WHAT NEEDS TO BE DONE:
Every record shown below should be duplicated exactly.

RECORDS SUPPLIED:
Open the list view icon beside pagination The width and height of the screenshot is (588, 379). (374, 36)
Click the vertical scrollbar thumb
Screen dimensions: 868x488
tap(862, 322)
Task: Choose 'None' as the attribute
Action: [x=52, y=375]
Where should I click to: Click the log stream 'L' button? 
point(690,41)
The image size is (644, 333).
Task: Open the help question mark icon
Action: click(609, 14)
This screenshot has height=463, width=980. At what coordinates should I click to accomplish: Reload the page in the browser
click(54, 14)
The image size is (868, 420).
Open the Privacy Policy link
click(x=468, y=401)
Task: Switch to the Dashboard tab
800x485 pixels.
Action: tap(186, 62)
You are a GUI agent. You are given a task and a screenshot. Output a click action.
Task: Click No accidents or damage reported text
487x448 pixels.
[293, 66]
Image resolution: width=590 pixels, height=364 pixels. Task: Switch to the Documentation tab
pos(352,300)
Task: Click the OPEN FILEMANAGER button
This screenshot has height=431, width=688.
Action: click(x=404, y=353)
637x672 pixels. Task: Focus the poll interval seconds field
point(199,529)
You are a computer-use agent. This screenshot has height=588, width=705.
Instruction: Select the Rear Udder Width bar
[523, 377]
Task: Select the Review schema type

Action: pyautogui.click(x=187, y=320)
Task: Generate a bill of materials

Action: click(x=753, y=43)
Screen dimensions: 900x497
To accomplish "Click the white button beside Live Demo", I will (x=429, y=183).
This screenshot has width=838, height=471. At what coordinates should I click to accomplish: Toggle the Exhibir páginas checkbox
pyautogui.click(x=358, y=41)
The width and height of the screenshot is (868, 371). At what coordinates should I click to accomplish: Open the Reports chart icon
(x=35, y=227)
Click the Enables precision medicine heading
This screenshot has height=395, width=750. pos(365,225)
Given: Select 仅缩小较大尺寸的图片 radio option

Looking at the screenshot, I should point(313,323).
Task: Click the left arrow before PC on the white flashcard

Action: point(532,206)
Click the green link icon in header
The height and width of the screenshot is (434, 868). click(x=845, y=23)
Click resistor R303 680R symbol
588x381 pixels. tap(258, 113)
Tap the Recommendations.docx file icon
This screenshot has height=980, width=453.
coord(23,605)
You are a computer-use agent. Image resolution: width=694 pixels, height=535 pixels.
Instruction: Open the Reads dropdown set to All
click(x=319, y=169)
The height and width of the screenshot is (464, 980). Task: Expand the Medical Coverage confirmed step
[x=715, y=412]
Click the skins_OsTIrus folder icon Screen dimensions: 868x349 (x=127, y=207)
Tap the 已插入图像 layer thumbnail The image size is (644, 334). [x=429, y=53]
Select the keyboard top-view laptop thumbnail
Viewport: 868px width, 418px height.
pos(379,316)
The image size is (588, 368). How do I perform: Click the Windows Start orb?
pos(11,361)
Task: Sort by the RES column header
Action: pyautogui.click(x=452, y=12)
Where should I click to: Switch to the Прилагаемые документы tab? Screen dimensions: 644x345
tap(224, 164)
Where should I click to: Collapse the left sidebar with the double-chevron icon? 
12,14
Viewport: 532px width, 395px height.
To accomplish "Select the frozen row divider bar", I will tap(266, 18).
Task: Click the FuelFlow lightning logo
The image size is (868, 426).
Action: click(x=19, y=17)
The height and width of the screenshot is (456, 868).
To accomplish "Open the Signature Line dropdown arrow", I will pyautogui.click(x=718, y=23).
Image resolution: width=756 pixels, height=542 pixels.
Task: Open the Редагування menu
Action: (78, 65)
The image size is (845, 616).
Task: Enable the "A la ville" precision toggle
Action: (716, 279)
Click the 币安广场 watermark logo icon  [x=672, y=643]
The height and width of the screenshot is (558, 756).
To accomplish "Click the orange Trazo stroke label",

SOLVED EXERCISE:
Open the list view icon beside pagination The width and height of the screenshot is (588, 379). (374, 36)
Click the vertical scrollbar thumb
Screen dimensions: 868x488
tap(862, 322)
Task: Choose 'None' as the attribute
Action: [x=52, y=375]
Where should I click to: Click the log stream 'L' button? 
point(690,41)
The image size is (644, 333).
Task: Open the help question mark icon
Action: click(609, 14)
This screenshot has height=463, width=980. At what coordinates should I click to accomplish: Reload the page in the browser
click(54, 14)
The image size is (868, 420).
Open the Privacy Policy link
click(x=468, y=401)
Task: Switch to the Dashboard tab
800x485 pixels.
Action: tap(186, 62)
You are a GUI agent. You are given a task and a screenshot. Output a click action.
Task: Click No accidents or damage reported text
487x448 pixels.
[293, 66]
Image resolution: width=590 pixels, height=364 pixels. Task: Switch to the Documentation tab
pos(352,300)
Task: Click the OPEN FILEMANAGER button
This screenshot has height=431, width=688.
Action: click(x=404, y=353)
637x672 pixels. Task: Focus the poll interval seconds field
point(199,529)
You are a computer-use agent. This screenshot has height=588, width=705.
Instruction: Select the Rear Udder Width bar
[523, 377]
Task: Select the Review schema type

Action: pyautogui.click(x=187, y=320)
Task: Generate a bill of materials

Action: click(x=753, y=43)
Screen dimensions: 900x497
To accomplish "Click the white button beside Live Demo", I will (x=429, y=183).
This screenshot has width=838, height=471. At what coordinates should I click to accomplish: Toggle the Exhibir páginas checkbox
pyautogui.click(x=358, y=41)
The width and height of the screenshot is (868, 371). At what coordinates should I click to accomplish: Open the Reports chart icon
(x=35, y=227)
Click the Enables precision medicine heading
This screenshot has height=395, width=750. pos(365,225)
Given: Select 仅缩小较大尺寸的图片 radio option

Looking at the screenshot, I should point(313,323).
Task: Click the left arrow before PC on the white flashcard

Action: point(532,206)
Click the green link icon in header
The height and width of the screenshot is (434, 868). click(x=845, y=23)
Click resistor R303 680R symbol
588x381 pixels. tap(258, 113)
Tap the Recommendations.docx file icon
This screenshot has height=980, width=453.
coord(23,605)
You are a computer-use agent. Image resolution: width=694 pixels, height=535 pixels.
Instruction: Open the Reads dropdown set to All
click(x=319, y=169)
The height and width of the screenshot is (464, 980). Task: Expand the Medical Coverage confirmed step
[x=715, y=412]
Click the skins_OsTIrus folder icon Screen dimensions: 868x349 (x=127, y=207)
Tap the 已插入图像 layer thumbnail The image size is (644, 334). [x=429, y=53]
Select the keyboard top-view laptop thumbnail
Viewport: 868px width, 418px height.
pos(379,316)
The image size is (588, 368). How do I perform: Click the Windows Start orb?
pos(11,361)
Task: Sort by the RES column header
Action: pyautogui.click(x=452, y=12)
Where should I click to: Switch to the Прилагаемые документы tab? Screen dimensions: 644x345
tap(224, 164)
Where should I click to: Collapse the left sidebar with the double-chevron icon? 
12,14
Viewport: 532px width, 395px height.
To accomplish "Select the frozen row divider bar", I will tap(266, 18).
Task: Click the FuelFlow lightning logo
The image size is (868, 426).
Action: click(x=19, y=17)
The height and width of the screenshot is (456, 868).
To accomplish "Open the Signature Line dropdown arrow", I will pyautogui.click(x=718, y=23).
Image resolution: width=756 pixels, height=542 pixels.
Task: Open the Редагування menu
Action: (78, 65)
The image size is (845, 616).
Task: Enable the "A la ville" precision toggle
Action: (716, 279)
Click the 币安广场 watermark logo icon  [x=672, y=643]
The height and width of the screenshot is (558, 756).
To accomplish "Click the orange Trazo stroke label",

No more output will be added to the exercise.